◆ ENTRIES SUPPLIED ◆

▼▼▼

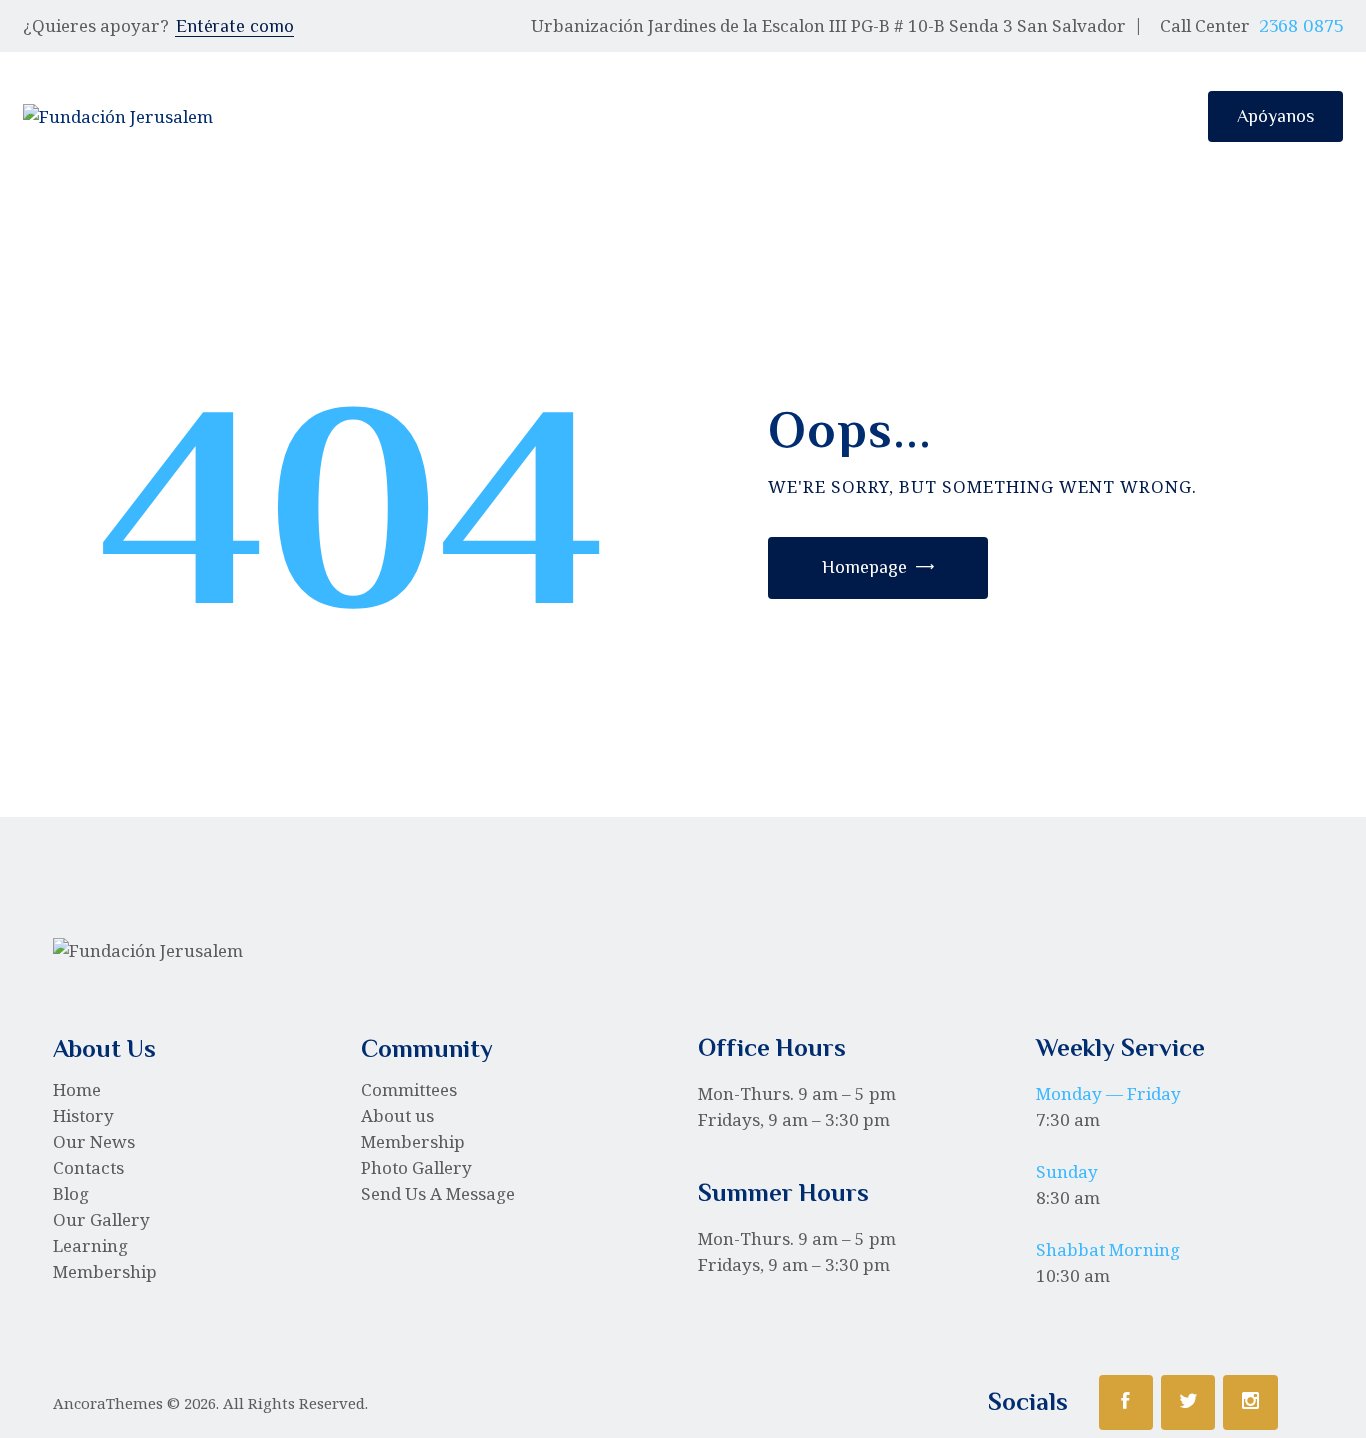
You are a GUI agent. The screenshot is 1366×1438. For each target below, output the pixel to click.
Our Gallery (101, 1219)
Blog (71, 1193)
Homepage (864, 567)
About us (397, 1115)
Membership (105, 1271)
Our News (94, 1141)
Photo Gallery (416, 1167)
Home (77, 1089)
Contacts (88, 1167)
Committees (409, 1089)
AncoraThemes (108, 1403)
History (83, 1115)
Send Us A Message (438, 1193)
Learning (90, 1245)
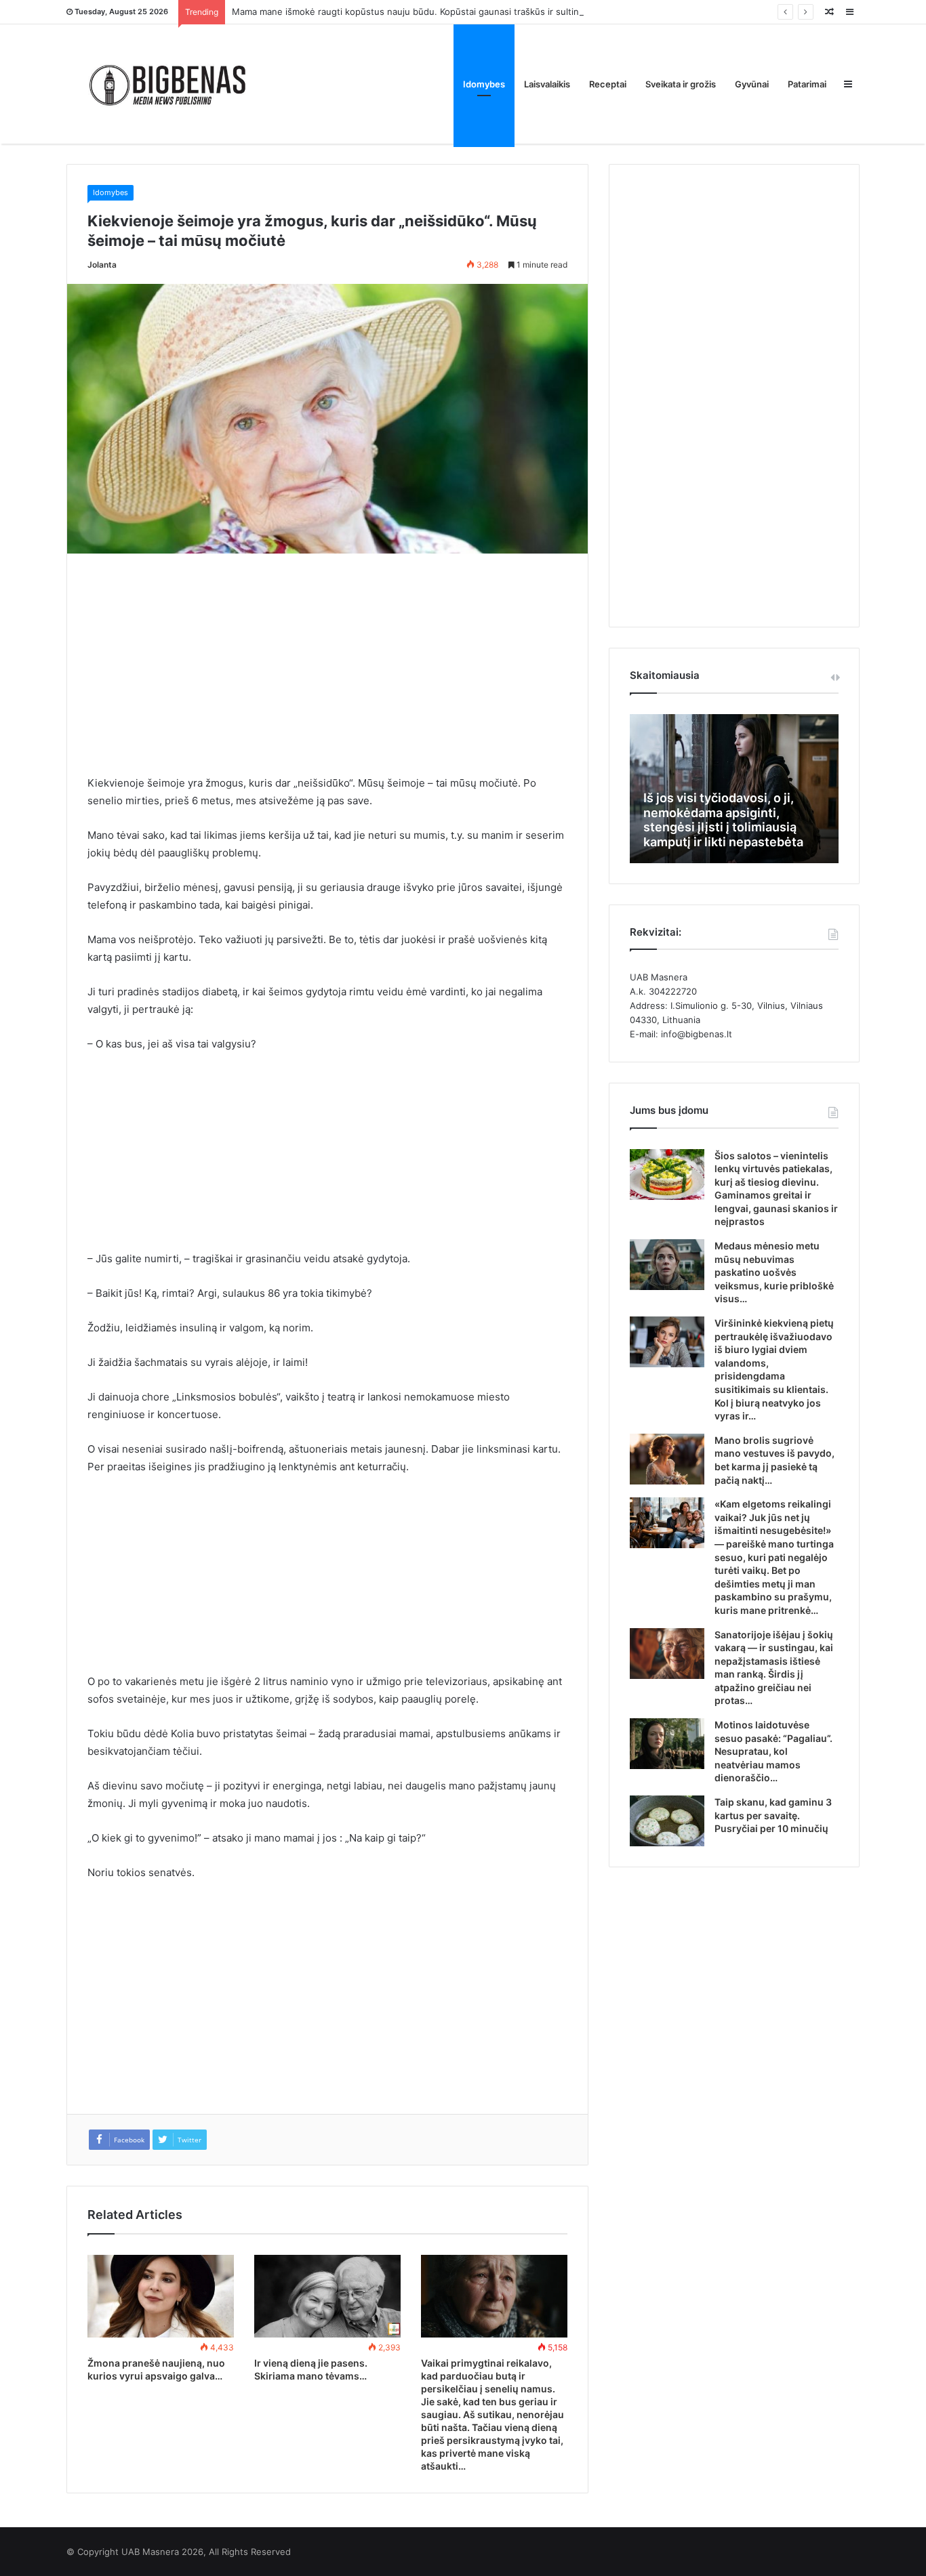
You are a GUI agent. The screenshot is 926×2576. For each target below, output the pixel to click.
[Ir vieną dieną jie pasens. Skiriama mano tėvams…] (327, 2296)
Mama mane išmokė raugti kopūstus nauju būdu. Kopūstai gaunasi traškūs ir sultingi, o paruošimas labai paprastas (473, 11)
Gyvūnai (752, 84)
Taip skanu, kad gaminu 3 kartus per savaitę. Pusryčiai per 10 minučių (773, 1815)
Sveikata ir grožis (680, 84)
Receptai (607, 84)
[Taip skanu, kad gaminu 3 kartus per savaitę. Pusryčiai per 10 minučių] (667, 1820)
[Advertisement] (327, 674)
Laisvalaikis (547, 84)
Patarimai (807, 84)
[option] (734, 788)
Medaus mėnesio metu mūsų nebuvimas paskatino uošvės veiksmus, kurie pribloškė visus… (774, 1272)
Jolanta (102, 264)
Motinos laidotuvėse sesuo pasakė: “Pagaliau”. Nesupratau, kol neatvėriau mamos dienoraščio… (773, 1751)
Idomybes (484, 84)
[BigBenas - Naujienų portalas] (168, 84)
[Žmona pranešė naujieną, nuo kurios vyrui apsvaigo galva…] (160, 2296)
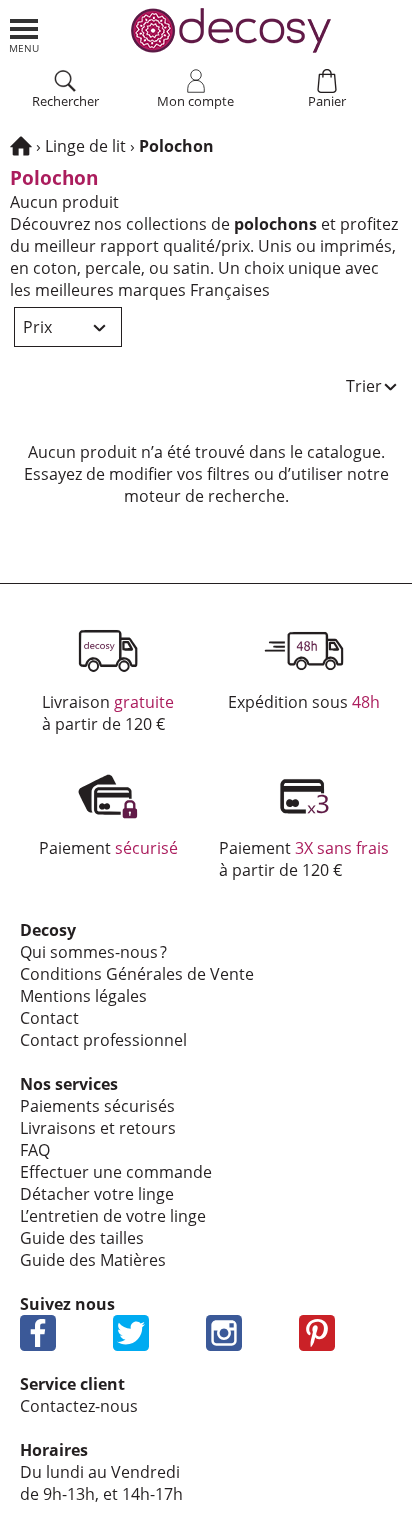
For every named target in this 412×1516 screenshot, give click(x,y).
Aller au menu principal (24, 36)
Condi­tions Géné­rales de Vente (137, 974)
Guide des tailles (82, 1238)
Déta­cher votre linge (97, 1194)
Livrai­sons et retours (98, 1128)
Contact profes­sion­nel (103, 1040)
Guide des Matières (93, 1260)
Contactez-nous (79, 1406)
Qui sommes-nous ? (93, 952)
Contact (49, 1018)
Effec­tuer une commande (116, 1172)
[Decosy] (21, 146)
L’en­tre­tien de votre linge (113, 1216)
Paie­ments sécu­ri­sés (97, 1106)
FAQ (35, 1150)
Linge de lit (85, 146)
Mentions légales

▲▲▲

◆ TASK STATEMENT ◆
What is wanted is a verbatim transcription of every record above, pictures excluded.

◆ RESULT OF THIS EXERCISE ◆
You are a GUI agent. The screenshot is 1366×1438. For each target below, output the pixel to click.
Our Gallery (101, 1219)
Blog (71, 1193)
Homepage (864, 567)
About us (397, 1115)
Membership (105, 1271)
Our News (94, 1141)
Photo Gallery (416, 1167)
Home (77, 1089)
Contacts (88, 1167)
Committees (409, 1089)
AncoraThemes (108, 1403)
History (83, 1115)
Send Us A Message (438, 1193)
Learning (90, 1245)
You are a GUI agent. The screenshot is 926×2576. For each target below, output the pixel to click.
[Ir vieną dieną jie pasens. Skiriama mano tėvams…] (327, 2296)
Mama mane išmokė raugti kopūstus nauju būdu. Kopūstai gaunasi traškūs ir sultingi, o paruošimas labai paprastas (473, 11)
Gyvūnai (752, 84)
Taip skanu, kad gaminu 3 kartus per savaitę. Pusryčiai per 10 minučių (773, 1815)
Sveikata ir grožis (680, 84)
Receptai (607, 84)
[Taip skanu, kad gaminu 3 kartus per savaitę. Pusryčiai per 10 minučių] (667, 1820)
[Advertisement] (327, 674)
Laisvalaikis (547, 84)
Patarimai (807, 84)
[option] (734, 788)
Medaus mėnesio metu mūsų nebuvimas paskatino uošvės veiksmus, kurie pribloškė visus… (774, 1272)
Jolanta (102, 264)
Motinos laidotuvėse sesuo pasakė: “Pagaliau”. Nesupratau, kol neatvėriau mamos dienoraščio… (773, 1751)
Idomybes (484, 84)
[BigBenas - Naujienų portalas] (168, 84)
[Žmona pranešė naujieną, nuo kurios vyrui apsvaigo galva…] (160, 2296)
For every named target in this 412×1516 screenshot, give click(x,y).
Aller au menu principal (24, 36)
Condi­tions Géné­rales de Vente (137, 974)
Guide des tailles (82, 1238)
Déta­cher votre linge (97, 1194)
Livrai­sons et retours (98, 1128)
Contact profes­sion­nel (103, 1040)
Guide des Matières (93, 1260)
Contactez-nous (79, 1406)
Qui sommes-nous ? (93, 952)
Contact (49, 1018)
Effec­tuer une commande (116, 1172)
[Decosy] (21, 146)
L’en­tre­tien de votre linge (113, 1216)
Paie­ments sécu­ri­sés (97, 1106)
FAQ (35, 1150)
Linge de lit (85, 146)
Mentions légales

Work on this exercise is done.